Una expresión de sospecha ensombreció el rostro del sumo pontífice.

—Un rumor malicioso, hijo mío. Sin duda no es más que eso. No quiero ni pensar en cómo reaccionaría Lucrecia si esto llegara a su conocimiento. Y, aun así, haré algunas averiguaciones.

Una música festiva procedente de la calle interrumpió al sumo pontífice. Alejandro se acercó a un ventanal y comenzó a reírse.

—Ven, César. Tienes que ver esto.

Unos cincuenta hombres enmascarados desfilaban por la plaza. Todos ellos iban vestidos de negro y, de cada máscara, en lugar de una nariz, sobresalía un enorme pene erecto.

—¿Qué significa esta fantochada? —preguntó César.

—Sospecho que es en tu honor, hijo mío —dijo Alejandro, divertido.

Durante los meses siguientes, mientras esperaba el momento de partir hacia la Romaña al frente de sus ejércitos, César escribió varias cartas a su esposa. Le decía cuánto echaba en falta su compañía y le aseguraba que pronto volverían a estar juntos. Aun así, todavía no era seguro que se reuniera con él en Roma.

César parecía vivir impulsado por su insaciable ambición y, al mismo tiempo, atormentado por sus miedos. Llevado por sus ansias de lucha, acostumbraba a recorrer los pueblos de los alrededores de Roma, donde, disfrazado, desafiaba a los mozos más fornidos a combates de boxeo o de lucha libre de los que siempre salía victorioso.

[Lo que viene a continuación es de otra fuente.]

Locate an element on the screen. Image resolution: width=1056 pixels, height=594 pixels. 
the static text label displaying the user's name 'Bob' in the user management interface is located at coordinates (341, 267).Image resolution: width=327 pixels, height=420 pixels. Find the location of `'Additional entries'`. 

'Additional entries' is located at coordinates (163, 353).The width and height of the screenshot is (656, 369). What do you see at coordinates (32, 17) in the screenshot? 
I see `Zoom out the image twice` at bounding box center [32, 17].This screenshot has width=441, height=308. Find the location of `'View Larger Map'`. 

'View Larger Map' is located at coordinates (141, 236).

Como muchos hombres de su tiempo, César creía en la astrología. A sus veintiséis años, había visitado a los más prestigiosos astrólogos de la corte y todos ellos coincidían en afirmar que su final sería sangriento. Sin embargo, estos augurios no le preocupaban en absoluto, ya que estaba seguro de que podría engañar a los astros si era lo bastante astuto.

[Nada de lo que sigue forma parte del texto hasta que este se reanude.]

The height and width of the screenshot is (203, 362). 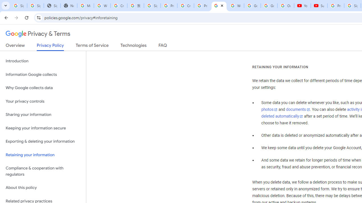 What do you see at coordinates (43, 142) in the screenshot?
I see `'Exporting & deleting your information'` at bounding box center [43, 142].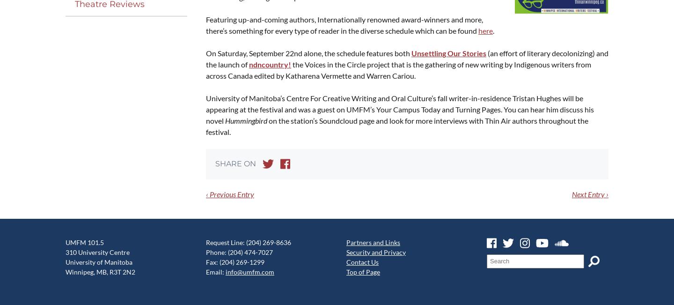  What do you see at coordinates (65, 271) in the screenshot?
I see `'Winnipeg, MB, R3T 2N2'` at bounding box center [65, 271].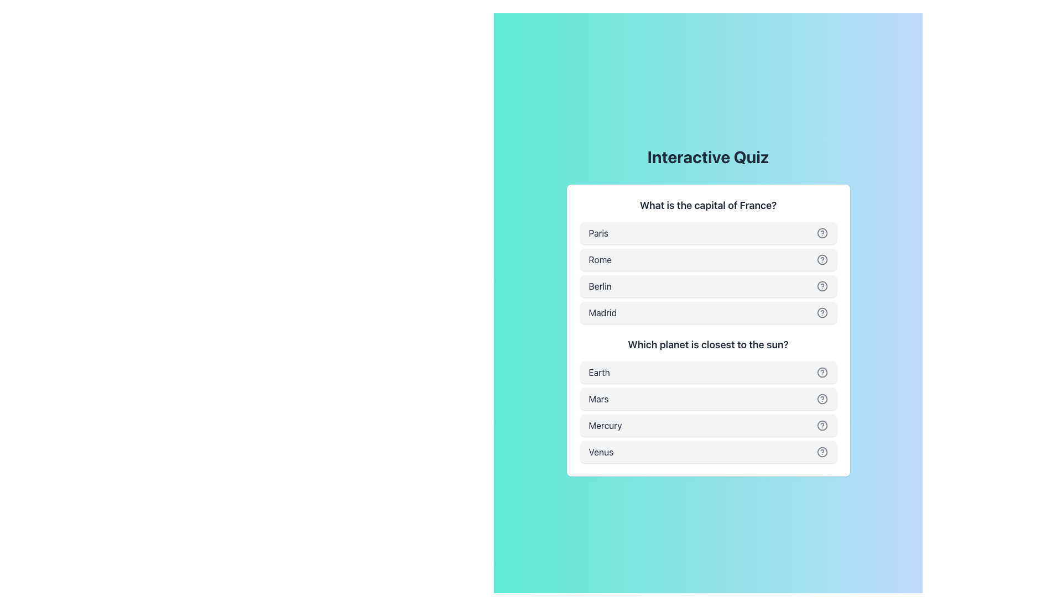 The image size is (1062, 597). What do you see at coordinates (822, 232) in the screenshot?
I see `the decorative circle icon located to the far right of the 'Paris' answer option block in the quiz interface` at bounding box center [822, 232].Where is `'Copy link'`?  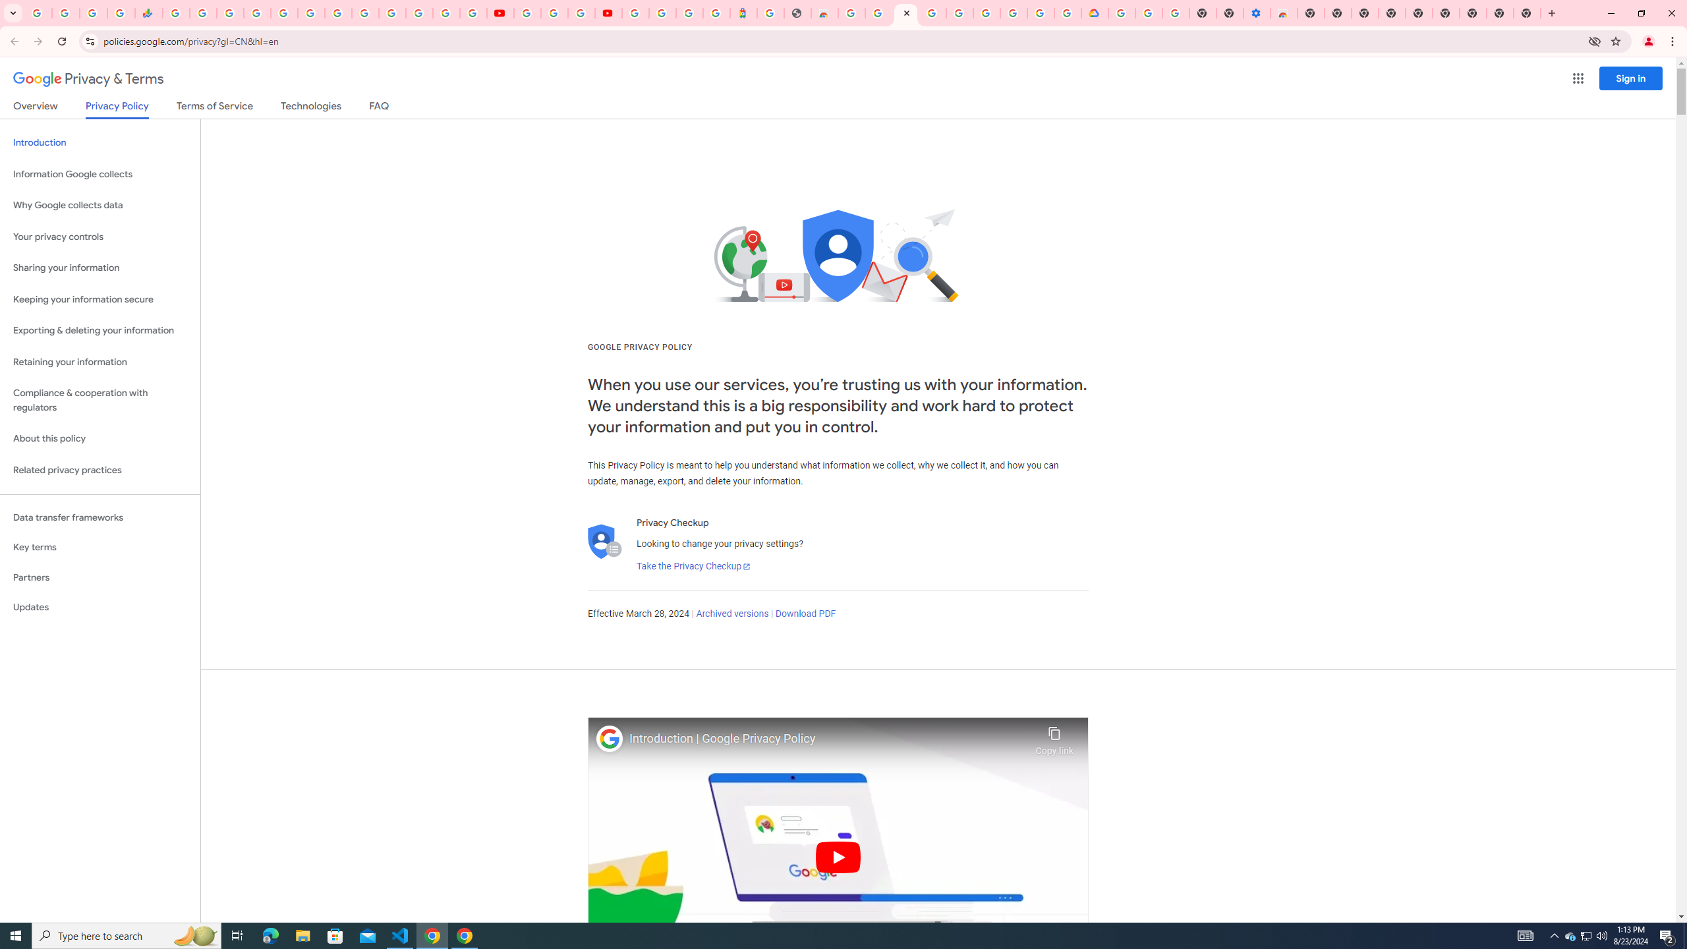 'Copy link' is located at coordinates (1053, 737).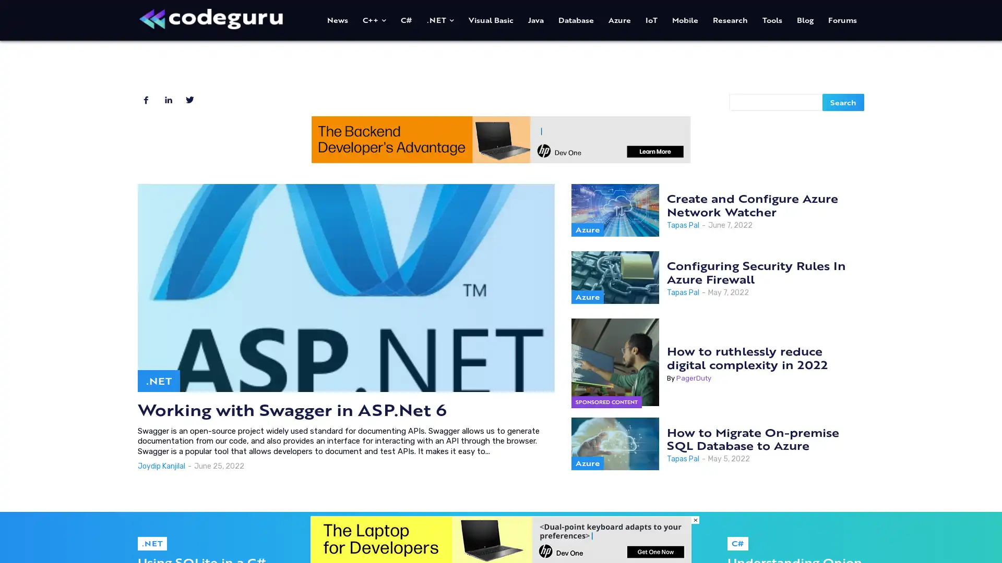 This screenshot has height=563, width=1002. Describe the element at coordinates (843, 102) in the screenshot. I see `Search` at that location.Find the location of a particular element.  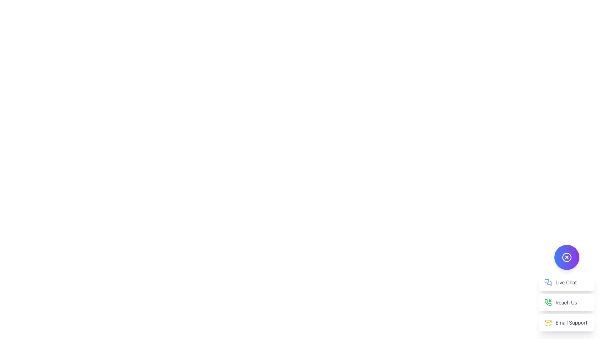

the incoming phone call icon located at the lower right corner of the interface is located at coordinates (547, 302).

—Los astros dicen que corro peligro de morir de forma violenta —le dijo un día a su hermana mientras almorzaban juntos—. Te lo digo para que aproveches el tiempo que aún te queda para amarme.

—No digas eso, César —lo reprendió Lucrecia—. Sabes que sin ti estaría perdida. Y nuestro hijo también. Debes tener cuidado. Si no lo haces por nosotros, hazlo por nuestro padre. Él también te necesita.

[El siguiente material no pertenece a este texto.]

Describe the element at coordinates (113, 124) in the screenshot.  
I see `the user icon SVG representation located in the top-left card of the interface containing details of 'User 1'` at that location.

Tentando al destino, antes de concluir la semana, César ordenó que se soltaran seis toros en un cercado erigido especialmente para la ocasión en la plaza de San Pedro.

El hijo del papa entró en el recinto montado en un majestuoso corcel blanco y, con una lanza como única arma, se enfrentó a los toros uno a uno. Los cinco primeros no tardaron en morir atravesados por la lanza de César. El sexto toro era un poderoso animal del color del ébano, más rápido y musculoso que los cinco anteriores. César cambió la lanza por una pesada espada de doble filo y, reuniendo todas sus fuerzas, separó la cabeza astada del cuerpo del toro de un solo golpe.

Cada día necesitaba superar retos más difíciles, obligándose a sí mismo a realizar proezas imposibles. Su máscara, su evidente desprecio por su propia vida y su misterioso modo de conducirse no tardaron en sembrar el temor y la desconfianza entre el pueblo de Roma.

Pero cuando Duarte acudió a Alejandro para transmitirle la preocupación del pueblo, el Santo Padre se limitó a decir:

—Es cierto que se ha convertido en un joven vengativo, Duarte, pero os aseguro que mi hijo es un hombre de buena voluntad.